§ DIRECTIONS:
Copy out the data below line for line, keeping every character unchanged.

§ GIVEN RECORDS:
--- START ---
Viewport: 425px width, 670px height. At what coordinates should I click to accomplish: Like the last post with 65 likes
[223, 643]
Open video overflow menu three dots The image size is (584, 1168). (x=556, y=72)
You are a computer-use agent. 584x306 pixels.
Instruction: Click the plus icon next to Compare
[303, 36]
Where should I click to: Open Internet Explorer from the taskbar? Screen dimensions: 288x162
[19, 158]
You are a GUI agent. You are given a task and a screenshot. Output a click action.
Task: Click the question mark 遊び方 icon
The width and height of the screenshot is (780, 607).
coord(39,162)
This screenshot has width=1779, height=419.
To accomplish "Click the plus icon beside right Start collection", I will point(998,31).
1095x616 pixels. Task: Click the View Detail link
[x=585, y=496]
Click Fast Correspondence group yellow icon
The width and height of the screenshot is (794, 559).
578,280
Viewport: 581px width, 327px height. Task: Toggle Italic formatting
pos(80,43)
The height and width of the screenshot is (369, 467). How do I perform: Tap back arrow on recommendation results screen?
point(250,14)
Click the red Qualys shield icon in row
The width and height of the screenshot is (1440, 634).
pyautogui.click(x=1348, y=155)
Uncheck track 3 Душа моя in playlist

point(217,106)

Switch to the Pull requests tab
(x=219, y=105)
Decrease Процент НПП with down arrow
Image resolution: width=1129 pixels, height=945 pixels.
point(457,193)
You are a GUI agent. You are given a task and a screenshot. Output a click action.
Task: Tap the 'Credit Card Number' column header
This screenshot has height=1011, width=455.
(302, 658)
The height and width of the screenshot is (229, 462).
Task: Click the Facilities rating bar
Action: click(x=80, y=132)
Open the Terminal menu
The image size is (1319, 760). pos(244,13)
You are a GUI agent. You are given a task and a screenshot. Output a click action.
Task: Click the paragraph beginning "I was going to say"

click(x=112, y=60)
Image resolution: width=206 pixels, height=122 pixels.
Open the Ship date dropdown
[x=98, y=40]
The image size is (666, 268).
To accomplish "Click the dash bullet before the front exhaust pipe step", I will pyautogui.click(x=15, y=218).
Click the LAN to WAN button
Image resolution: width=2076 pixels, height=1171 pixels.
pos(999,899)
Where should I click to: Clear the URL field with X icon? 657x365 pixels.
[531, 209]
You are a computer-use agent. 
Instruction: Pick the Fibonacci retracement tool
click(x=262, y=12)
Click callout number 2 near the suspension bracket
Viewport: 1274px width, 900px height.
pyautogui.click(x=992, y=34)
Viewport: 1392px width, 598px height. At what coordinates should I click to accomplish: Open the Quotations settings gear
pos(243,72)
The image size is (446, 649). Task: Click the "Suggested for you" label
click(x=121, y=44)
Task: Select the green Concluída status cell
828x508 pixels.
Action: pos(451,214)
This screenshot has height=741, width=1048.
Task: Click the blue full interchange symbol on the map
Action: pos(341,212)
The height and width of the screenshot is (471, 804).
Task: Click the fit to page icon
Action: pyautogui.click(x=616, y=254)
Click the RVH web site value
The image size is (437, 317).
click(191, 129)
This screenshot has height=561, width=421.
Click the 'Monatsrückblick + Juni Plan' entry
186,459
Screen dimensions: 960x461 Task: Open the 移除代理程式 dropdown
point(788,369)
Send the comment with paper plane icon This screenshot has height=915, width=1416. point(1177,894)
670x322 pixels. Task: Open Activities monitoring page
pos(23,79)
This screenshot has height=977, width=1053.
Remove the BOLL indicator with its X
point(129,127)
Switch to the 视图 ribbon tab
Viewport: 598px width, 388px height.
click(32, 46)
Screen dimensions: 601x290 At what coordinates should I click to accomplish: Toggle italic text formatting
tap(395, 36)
--- END ---
§ EXERCISE ANSWER:
Viewport: 425px width, 670px height. At what coordinates should I click to accomplish: Like the last post with 65 likes
[223, 643]
Open video overflow menu three dots The image size is (584, 1168). (x=556, y=72)
You are a computer-use agent. 584x306 pixels.
Instruction: Click the plus icon next to Compare
[303, 36]
Where should I click to: Open Internet Explorer from the taskbar? Screen dimensions: 288x162
[19, 158]
You are a GUI agent. You are given a task and a screenshot. Output a click action.
Task: Click the question mark 遊び方 icon
The width and height of the screenshot is (780, 607).
coord(39,162)
This screenshot has width=1779, height=419.
To accomplish "Click the plus icon beside right Start collection", I will point(998,31).
1095x616 pixels. Task: Click the View Detail link
[x=585, y=496]
Click Fast Correspondence group yellow icon
The width and height of the screenshot is (794, 559).
578,280
Viewport: 581px width, 327px height. Task: Toggle Italic formatting
pos(80,43)
The height and width of the screenshot is (369, 467). How do I perform: Tap back arrow on recommendation results screen?
point(250,14)
Click the red Qualys shield icon in row
The width and height of the screenshot is (1440, 634).
pyautogui.click(x=1348, y=155)
Uncheck track 3 Душа моя in playlist

point(217,106)

Switch to the Pull requests tab
(x=219, y=105)
Decrease Процент НПП with down arrow
Image resolution: width=1129 pixels, height=945 pixels.
point(457,193)
You are a GUI agent. You are given a task and a screenshot. Output a click action.
Task: Tap the 'Credit Card Number' column header
This screenshot has height=1011, width=455.
(302, 658)
The height and width of the screenshot is (229, 462).
Task: Click the Facilities rating bar
Action: click(x=80, y=132)
Open the Terminal menu
The image size is (1319, 760). pos(244,13)
You are a GUI agent. You are given a task and a screenshot. Output a click action.
Task: Click the paragraph beginning "I was going to say"

click(x=112, y=60)
Image resolution: width=206 pixels, height=122 pixels.
Open the Ship date dropdown
[x=98, y=40]
The image size is (666, 268).
To accomplish "Click the dash bullet before the front exhaust pipe step", I will pyautogui.click(x=15, y=218).
Click the LAN to WAN button
Image resolution: width=2076 pixels, height=1171 pixels.
pos(999,899)
Where should I click to: Clear the URL field with X icon? 657x365 pixels.
[531, 209]
You are a computer-use agent. 
Instruction: Pick the Fibonacci retracement tool
click(x=262, y=12)
Click callout number 2 near the suspension bracket
Viewport: 1274px width, 900px height.
pyautogui.click(x=992, y=34)
Viewport: 1392px width, 598px height. At what coordinates should I click to accomplish: Open the Quotations settings gear
pos(243,72)
The image size is (446, 649). Task: Click the "Suggested for you" label
click(x=121, y=44)
Task: Select the green Concluída status cell
828x508 pixels.
Action: pos(451,214)
This screenshot has height=741, width=1048.
Task: Click the blue full interchange symbol on the map
Action: pos(341,212)
The height and width of the screenshot is (471, 804).
Task: Click the fit to page icon
Action: pyautogui.click(x=616, y=254)
Click the RVH web site value
The image size is (437, 317).
click(191, 129)
This screenshot has height=561, width=421.
Click the 'Monatsrückblick + Juni Plan' entry
186,459
Screen dimensions: 960x461 Task: Open the 移除代理程式 dropdown
point(788,369)
Send the comment with paper plane icon This screenshot has height=915, width=1416. point(1177,894)
670x322 pixels. Task: Open Activities monitoring page
pos(23,79)
This screenshot has height=977, width=1053.
Remove the BOLL indicator with its X
point(129,127)
Switch to the 视图 ribbon tab
Viewport: 598px width, 388px height.
click(32, 46)
Screen dimensions: 601x290 At what coordinates should I click to accomplish: Toggle italic text formatting
tap(395, 36)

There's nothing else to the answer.